Plan Ahead to Save on Commercial, Industrial and Municipal Projects
For builders, architects or general contractors in New Hampshire, spring and summer are the busiest times of the year with a host of new commercial, industrial and municipal projects on the board. There is no better time than now, before hammering the first nail, to save money or to improve energy efficiency on new construction.
With many incentives available to reduce the upfront cost, the time to think about maximizing energy efficiency is when a new building is still only on the blueprints. Energy usage and long-term utility bills can be reduced by discussing upgrading to energy-efficient equipment and systems for a new project during the design and planning stage. NHSaves, through the partnership of Eversource, Liberty Utilities, New Hampshire Electric Co-Op and Unitil, offers technical expertise and workshops to guide builders, architects and general contractors through this process.
Here are 10 ways to reduce energy usage and save money.
1. Keep Design in Mind
Energy efficient construction begins in the design phase. Contact your NHSaves utility partner early in the design stage to make it easier to incorporate energy efficiency into a project. We work with architects and designers to take the necessary steps to design an energy-efficient commercial, industrial, multi-family or municipal building.
2. Take Advantage of Technology
By utilizing energy modeling software during the design phase, your NHSaves utility partner can accurately estimate the building’s energy use, and then modify design choices that provide the optimum balance between building performance and construction cost.
3. Location, Location, Location
How you site a building can be one of the most important considerations. With building orientation and design ideas in mind, you can take advantage of natural daylight. Optimizing passive solar gain reduces heating loads during the winter and cooling loads in summer.
4. Beat the Heat
Heating costs can consume up to 50 percent of a building’s energy bills. An energy-efficient heating and cooling system will pay off in the long term. Programmable thermostats and control systems that adjust for outdoor temperatures can provide significant energy savings and should be incorporated into the design.
5. Here Comes the Sun
Generating electricity or supplemental heat/hot water through the sun’s power will offset the rise in energy costs.
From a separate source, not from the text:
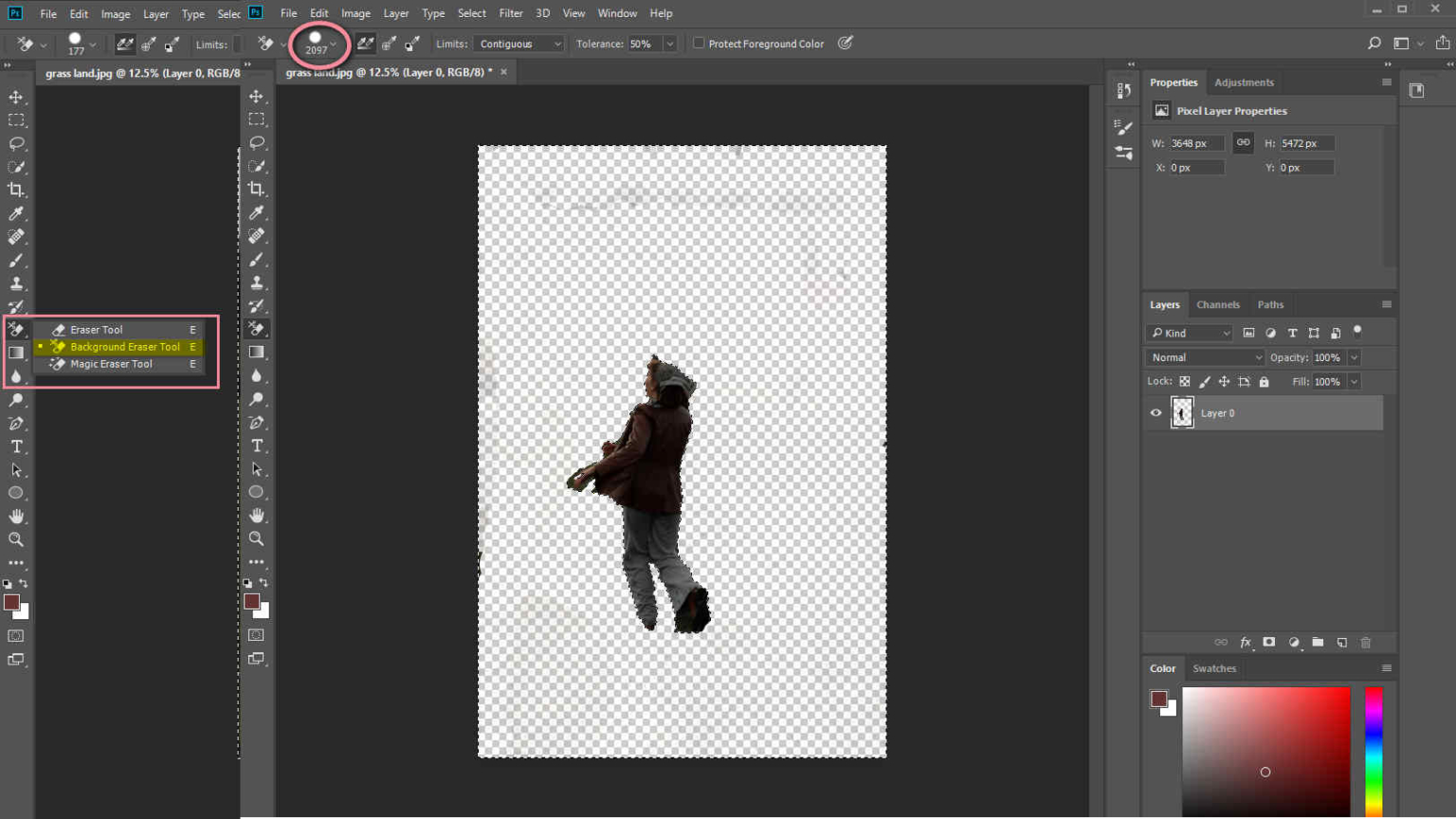Click the Delete layer trash icon
1456x819 pixels.
click(1366, 643)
Grid-tied solar photovoltaic (PV) panels provide a cost-effective form of renewable energy to power lighting, heating, cooling, appliances and hot water.
6. Tighten Up
Sealing the building envelope as tightly as possible is the most effective cost measure a builder can select and it greatly improves comfort by reducing drafts. Once the building is airtight, measures should be taken to super-insulate the ceiling, walls and floors. Selecting the right framing strategy simplifies the insulation process and minimizes thermal bridging.
7. Let the Air Flow
With an airtight building, fresh filtered air and moisture control is essential. Energy-efficient ventilation systems, known as heat recovery ventilation (HRV) systems or energy recovery ventilation (ERV) systems, expel stale air while recovering its heat and returning it to the building with the fresh air.
8. Be Landscape Savvy
The right landscape design is about more than beauty; it’s also about creating shade for the building during summer and allowing the winter sun to heat the building. Planting trees that provide maximum cover during the cooling season and exposure during the heating season should be a central focus of your landscape design.
9. Don’t Let Windows and Doors Undo All Your Good Work
An airtight building envelope can be compromised if windows and doors are not properly installed. ENERGY STAR windows and doors are independently tested by the National Fenestration Rating Council and meet strict guidelines set by the Environmental Protection Agency.
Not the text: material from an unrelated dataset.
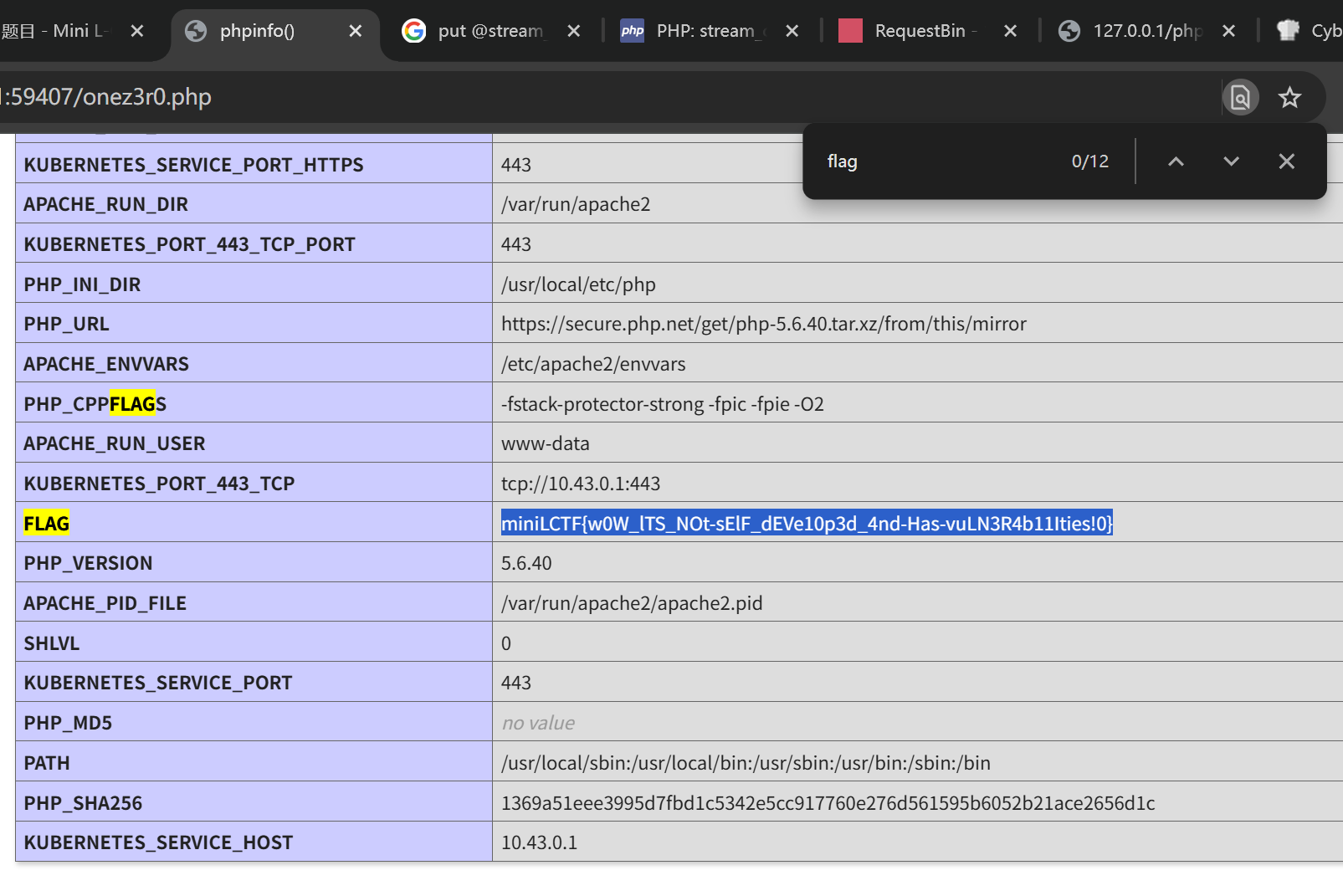1343x896 pixels.
Task: Click the highlighted miniLCTF flag value
Action: [x=807, y=524]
Do it right the first time and you’ll save a lot of time and money. It’s much easier to design and build a well-insulated building than having to go back later and attempt to improve it. Some of the available energy-efficient systems and materials are ICFs (Insulated Concrete Forms), thicker wall constructions and roof insulations, and the use of blown-in insulation and spray foam.
When you design with energy efficiency in mind you can utilize prescriptive and custom incentives designed to help you purchase more energy-efficient equipment such as lighting and controls, HVAC systems, chillers, water heaters, variable frequency drives and air compressors. You’ll also reduce initial equipment costs for qualifying equipment, while business owners, facilities managers and municipalities will see long-term savings in their electric bills.